Rethinking the Scope
I sat down and asked myself a simple question: what does a user need to do the one thing I want them to do right now?
The answer was: register, publish posts, share their profile.
Everything else is noise at this stage. So I split the feature list into two buckets.
In for the alpha:
- Authentication (registration, login, email verification, password reset)
- Posts (create, edit, publish, drafts, categories)
- Public profiles (avatars, bio, social links)
- Role-based access for teams
- Basic admin settings
- Google Tag Manager (I need analytics from day one)
- The REST API (it’s built and working — no reason to hide it)
Deferred to v1.1+:
- AI chat assistant
- Stripe billing and subscriptions
- Members-only content gating
- The pricing page
- n8n automation workflows
That last group isn’t cut — it’s just not alpha. The code stays. The routes stay. It just won’t be front and center until I have real feedback about whether people even want it.
The Chat Feature Situation
The AI chat feature is an interesting case study in scope creep.
The original plan was to gate it behind a Pro Stripe subscription. But when I dug into the code, I found that the middleware protecting the /chat route was intentionally neutered — it only checked if a user was logged in, not whether they had a paid subscription. There was even a comment in the code explaining the decision:
“Allow all authenticated users through to /chat. Free-tier users are permitted access — message limits are enforced within the Chat Livewire component for a better user experience.”
So the gate was never actually built. And implementing it properly — with real Stripe subscription checks — would add meaningful scope to an already delayed release.
The pragmatic move: hide the chat nav links behind an admin-only check for now. The route still exists, the Livewire component still works, and admins can still test it directly. But regular users won’t see it until the subscription gate is properly built in v1.1.
Two small file edits. One less blocker.
Learning to Use GitHub Releases
This whole process made me realize I’ve been using GitHub as a code backup rather than a release management tool.
GitHub Releases let you tag a specific point in your codebase, attach release notes, and communicate clearly to testers and users what’s “officially out.” I’d never really used them before — I just merged PRs into main and let the automated deploy handle the rest.
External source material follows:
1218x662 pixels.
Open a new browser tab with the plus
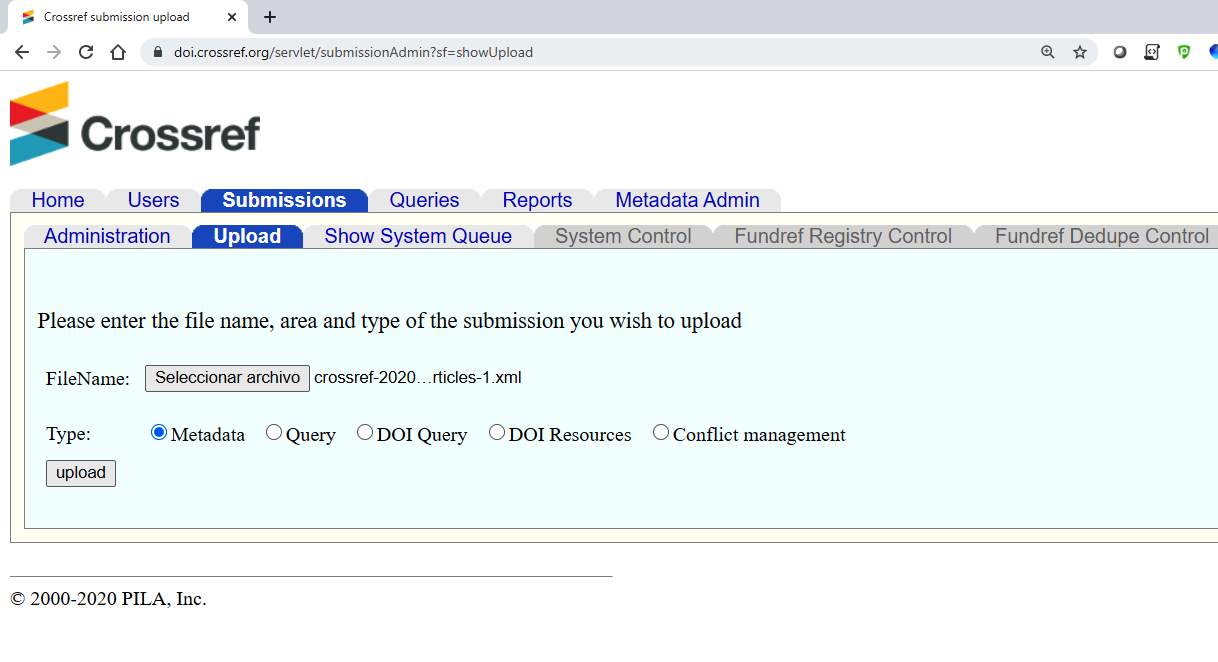click(x=269, y=17)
For context: my deploy workflow fires automatically whenever a PR merges into main. It builds the frontend assets, rsyncs to Cloudways, runs migrations, and clears caches. It works well. But there was no concept of “version” — just a constant stream of commits.
Adding releases doesn’t change the deploy process at all. Code still ships when PRs merge. The release is a communication layer on top:
PR merged → main updated → GitHub Actions deploys to Cloudways
↓
(then) create a GitHub Release
to mark this as "v0.1.0-alpha"
One thing worth clarifying if you’re on Cloudways: their Git deployment UI is branch-based, not tag-based. You can’t point it at a release tag and pull. It always tracks a branch. So GitHub Releases are purely for tracking and communication — your deploy continues to follow main the same way it always did.
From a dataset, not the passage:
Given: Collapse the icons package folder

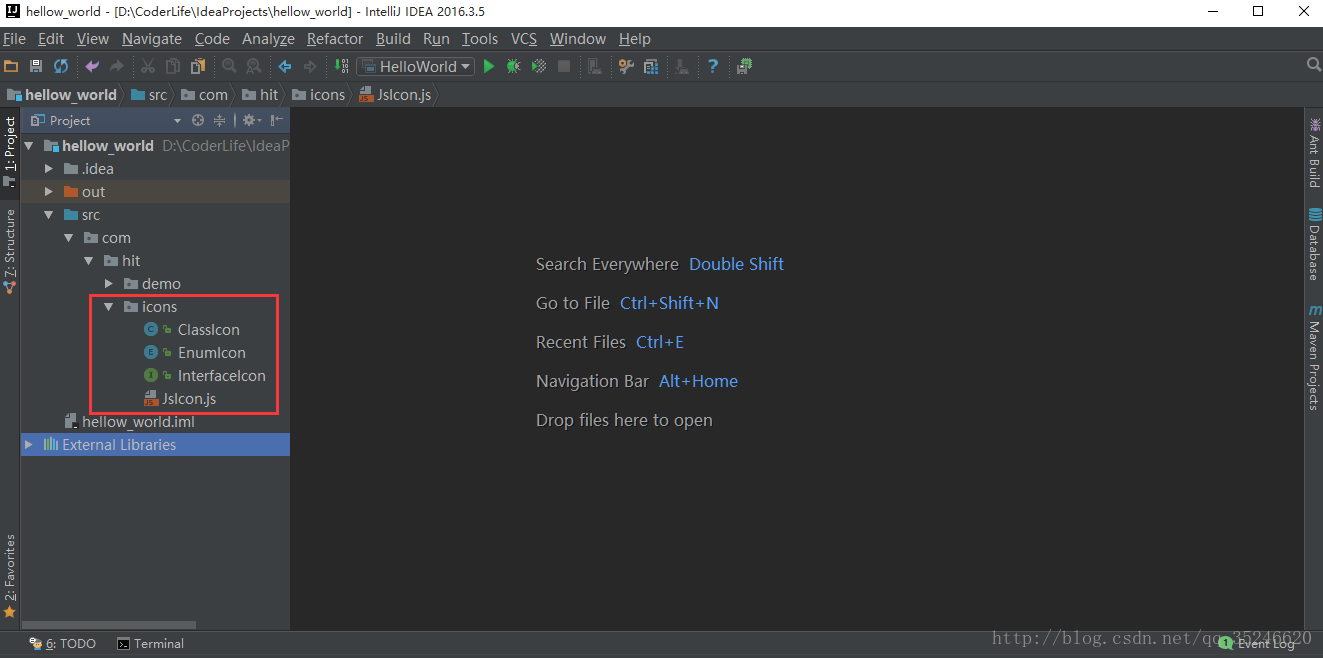Looking at the screenshot, I should coord(109,306).
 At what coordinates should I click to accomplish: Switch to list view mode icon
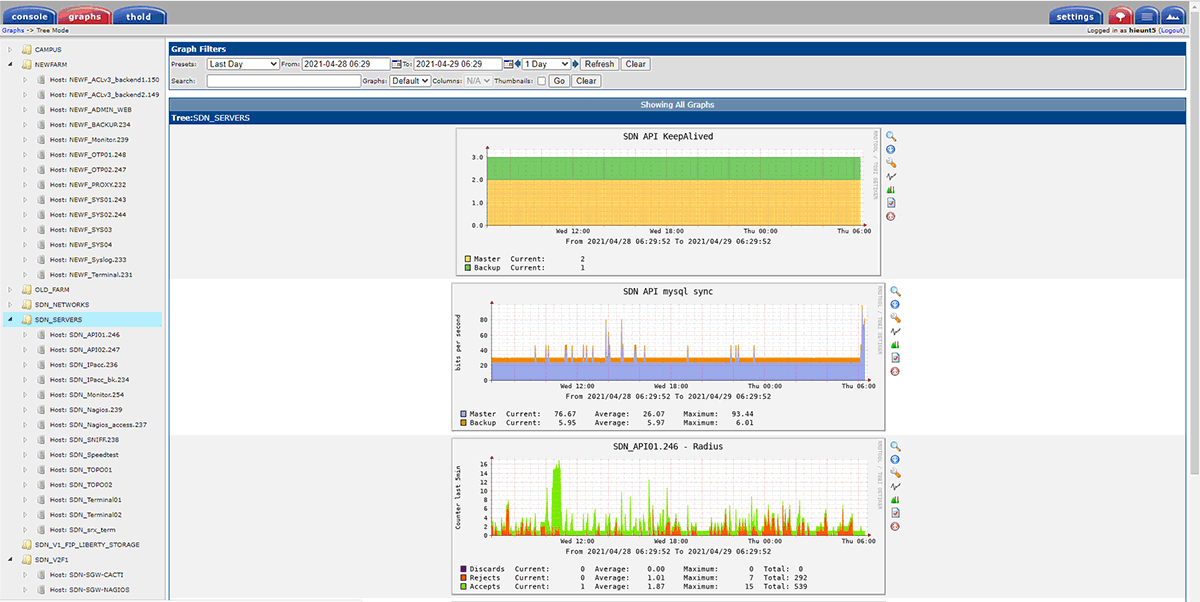pyautogui.click(x=1148, y=16)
Starting versioning at v0.1.0-alpha feels right. It’s honest about where the product is, and it gives a clear arc: alpha → beta → v1.0.
The Actual Plan
Here’s what the next few weeks look like:
- Merge the chat nav PR — hide chat from non-admin users, close the issue
- Audit the UI — find any other billing or unfinished features surfaced in the nav
- Cut
v0.1.0-alpha— create the first GitHub Release frommain - Set up a feedback channel — a simple form linked from the app before I invite anyone
- Invite testers — a small group of people who can actually use it and tell me what’s broken
The goal isn’t polish. The goal is signal.
If you’re building something and you find yourself in the same loop I was in — just ask the question: what’s the smallest version of this that someone could actually use? Ship that. Everything else is a feature request waiting to be validated.
Built with Laravel 11, Livewire, Tailwind CSS, and too much coffee.
Let me know if you want to adjust the tone, add more technical depth, make it shorter, or change any of the details — like your actual name or blog context.